Als Jacques Derrida 1992 von der University of Cambridge die Ehrendoktorwürde zugesprochen wurde, stieß das auf so große Missgunst unter den Vertretern der Analytischen Philosophie, dass sich eine Schar namhafter Professoren zusammenraufte (darunter sogar Willard Quine), um einen gemeinsamen Brief in der Londoner Times zu veröffentlichen. Derrida stehe eine solche Anerkennung überhaupt nicht zu, heißt es darin, denn seine Schriften bestünden zu einem Großteil nur aus raffinierten Witzen und Wortspielen, „logical phallusies and the like“, also nicht mehr als das,

what we regard as translating into the academic sphere tricks and gimmicks similar to those of the Dadaists or of the concrete poets.

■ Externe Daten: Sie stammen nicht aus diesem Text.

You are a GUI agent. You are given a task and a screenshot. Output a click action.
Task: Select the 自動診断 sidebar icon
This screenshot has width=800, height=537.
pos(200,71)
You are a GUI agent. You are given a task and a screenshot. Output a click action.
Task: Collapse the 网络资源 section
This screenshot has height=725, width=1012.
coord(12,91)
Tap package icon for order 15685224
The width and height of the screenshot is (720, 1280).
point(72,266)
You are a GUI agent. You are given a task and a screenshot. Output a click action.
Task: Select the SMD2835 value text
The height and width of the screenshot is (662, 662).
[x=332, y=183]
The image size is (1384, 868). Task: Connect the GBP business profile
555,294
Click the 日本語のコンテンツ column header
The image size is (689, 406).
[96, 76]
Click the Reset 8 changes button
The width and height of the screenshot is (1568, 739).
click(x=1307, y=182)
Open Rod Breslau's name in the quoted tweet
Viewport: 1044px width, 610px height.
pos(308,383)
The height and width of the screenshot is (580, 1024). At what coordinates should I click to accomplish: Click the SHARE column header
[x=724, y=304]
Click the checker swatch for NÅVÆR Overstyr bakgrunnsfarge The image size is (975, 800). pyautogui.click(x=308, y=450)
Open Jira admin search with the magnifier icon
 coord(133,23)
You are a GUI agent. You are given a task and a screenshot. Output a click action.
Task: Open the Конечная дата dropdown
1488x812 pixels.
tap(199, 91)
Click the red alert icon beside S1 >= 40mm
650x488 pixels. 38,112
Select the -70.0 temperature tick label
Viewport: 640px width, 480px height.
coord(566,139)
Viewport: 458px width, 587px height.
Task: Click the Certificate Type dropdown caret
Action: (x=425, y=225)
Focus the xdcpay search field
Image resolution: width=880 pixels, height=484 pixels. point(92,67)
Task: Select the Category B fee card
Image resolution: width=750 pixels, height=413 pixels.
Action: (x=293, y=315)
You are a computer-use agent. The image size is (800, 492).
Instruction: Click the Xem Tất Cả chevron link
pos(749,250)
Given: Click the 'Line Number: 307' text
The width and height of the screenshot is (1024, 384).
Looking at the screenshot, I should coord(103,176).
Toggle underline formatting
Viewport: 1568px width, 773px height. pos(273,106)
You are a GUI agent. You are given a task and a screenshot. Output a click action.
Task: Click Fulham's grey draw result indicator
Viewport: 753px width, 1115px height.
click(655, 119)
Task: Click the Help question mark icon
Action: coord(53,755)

Dies war nicht das erste und auch nicht das letzte Mal, dass Derrida mit dem Dadaismus in Verbindung gebracht wurde. Derrida – das klingt doch schon nach Dada: Derridada! Das Wortspiel mit seinem Namen musste bisher für etliche Titel akademischer und feuilltonistischer Texte herhalten. So trägt noch eine kürzlich erschienene Monographie über „the affinities between the work of Marcel Duchamp and the discipline of deconstruction“ diesen Titel.

Seit der Germanist Klaus Laermann  mit seiner Schmähschrift Lacancan und Derridada (Kursbuch 84, 1986) gegen die poststrukturalistische Frankolatrie der deutschen Kulturwissenschaft zu Felde zog, wurde das Wortspiel zu einer beliebten Phrase, die für alle möglichen Formen des Spotts herangezogen wurde, um unliebsame wissenschaftliche oder künstlerische Werke des Unsinns oder eines schlechten Intellektualismus‘ zu bezichtigen, so etwa Thomas Arslans Film Der schöne Tag: „O là là! Derridada und Lacancan! Das Nicht-Identische grüßt“, höhnte Thomas Fizel in der WELT (dessen Name natürlich gegen solche Wortspiele immun ist).

(mehr …)

Read Full Post »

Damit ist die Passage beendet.